Пишет его коллега и непосредственный подчиненный К.Д. Набоков: «Среди русских дипломатов старой школы он занимал одно из первых мест. Владея в совершенстве французским, немецким и итальянским языками, он говорил довольно свободно по-английски. Он находил «общий язык» не только с английскими министрами, но и с послами Великих Держав. К сожалению, русский язык он знал недостаточно, а потому на соотечественников производил впечатление иностранца. На самого предубежденного слушателя он производил впечатление мудреца. Но как только брался за перо (писал он всегда по-французски) – так в большинстве случаев его яркость и проникновенность мысли куда-то улетучивались. Телеграммы и политические письма его редактированы были то изысканно, длинными, запутанными периодами, то отрывочными фразами – так что подчас трудно было уловить их мысль» 17 .

Одним из серьезных поводов для критики кадрового состава МИД было засилье в нем иностранцев, в первую очередь прибалтийских немцев. Их обвиняли не только в отсутствии патриотизма, но даже в неспособности грамотно излагать свои мысли по-русски.

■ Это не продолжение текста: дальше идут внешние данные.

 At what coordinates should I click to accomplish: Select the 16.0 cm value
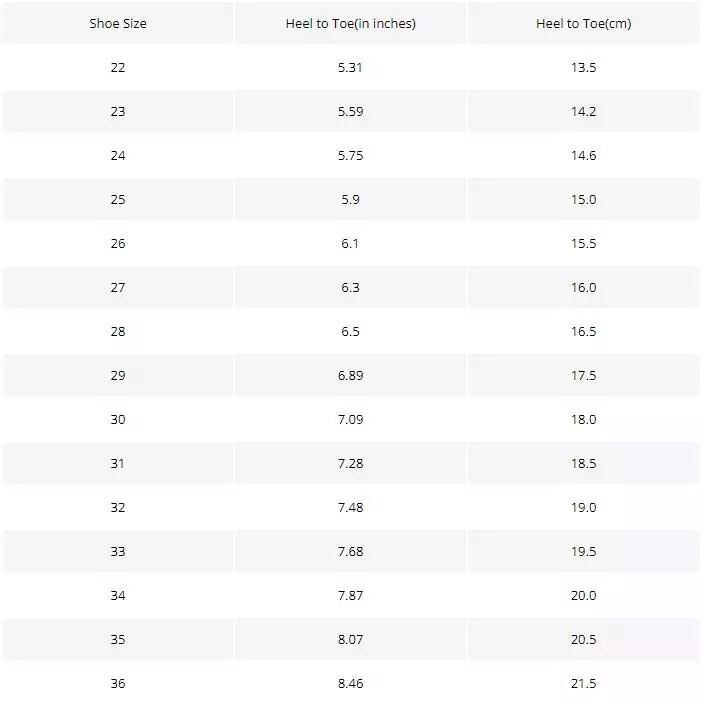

«Посол в Лондоне граф Бенкендорф, как и другие остзейцы, например, барон Будберг, барон Стааль фон Гольштейн и многие другие, выполнял свои обязанности под особым углом зрения, – отмечает царский посланник России в Испании Ю.Я. Соловьев. – Остзейцы считали себя не столько на русской службе, сколько на личной службе у династии Романовых, которую порой они называли полным русско-немецким именем: Романовы-Гольштейн-Готторпские. В мирное время это очень облегчало им службу по Министерству иностранных дел. Они лояльно служили династии, не задаваясь никакими вопросами, от которых русские не могли отрешиться. В то время как для остзейцев центром была, конечно, династия, для русских на первом месте стояла Россия. Мне пришлось слышать от одного из своих начальников-остзейцев весьма удобное толкование обязанностей дипломата. По его словам, каждое дипломатическое представительство за границей было попросту «почтовым ящиком». То, что нам предписывал Петербург, мы должны были добросовестно передавать местному правительству. Конечно, при всех достоинствах остзейских дипломатов это лишало их, за редкими исключениями, как например барон Розен, инициативы в дипломатической деятельности. Нечего говорить, что такое отношение к делу не может быть идеалом для дипломата» 18 .

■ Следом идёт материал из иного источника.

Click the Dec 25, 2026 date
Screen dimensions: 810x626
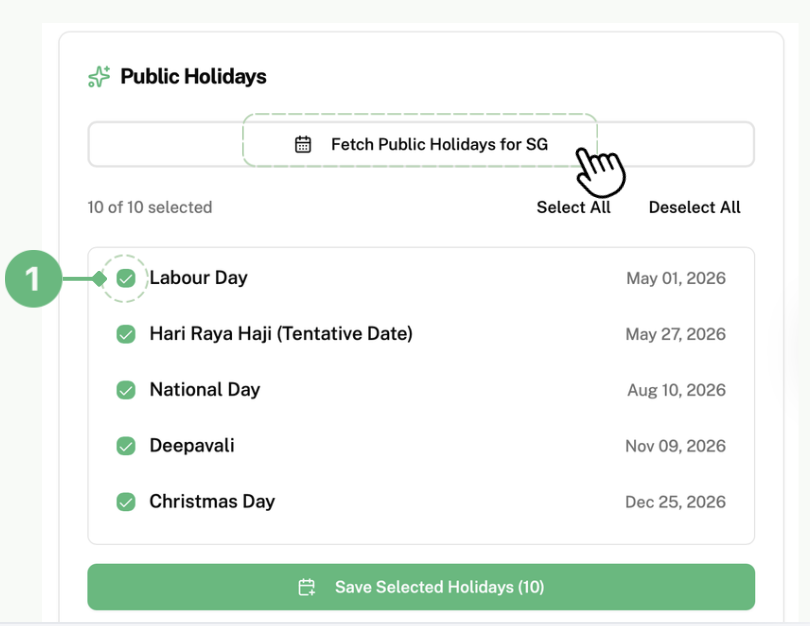(x=675, y=502)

С подобными критическими оценками личностей царских дипломатов согласны, разумеется, далеко не все. Так, современный российский исследователь Б.Н. Григорьев придерживается противоположной точки зрения: «Внешний лоск, светские безупречные манеры – это лишь видимая сторона дипломатической работы. Настоящий дипломат – великолепный знаток страны пребывания, ее языка, политического и экономического устройства, культуры, традиций и социального уклада. Он хорошо разбирается в международной политике, международном праве, он основательно и во всех аспектах изучил страну своего пребывания и достойно представляет свою страну, свой народ и свою культуру. Жизнь рядового дипломата в царской России складывалась не только из приемов и приятных встреч; чаще всего она предполагала ежедневный кропотливый труд и серые будни. Недаром в царские времена профессия дипломата, особенно во второй половине XIX века, считалась не такой уж престижной. Зажиточная аристократия, за редким исключением, шла в дипломатию весьма неохотно, и дипломатическую карьеру избирали в основном обедневшие дворяне да лица иностранного происхождения. К тому же длительное пребывание за границей для русского человека было всегда тягостно» 19 .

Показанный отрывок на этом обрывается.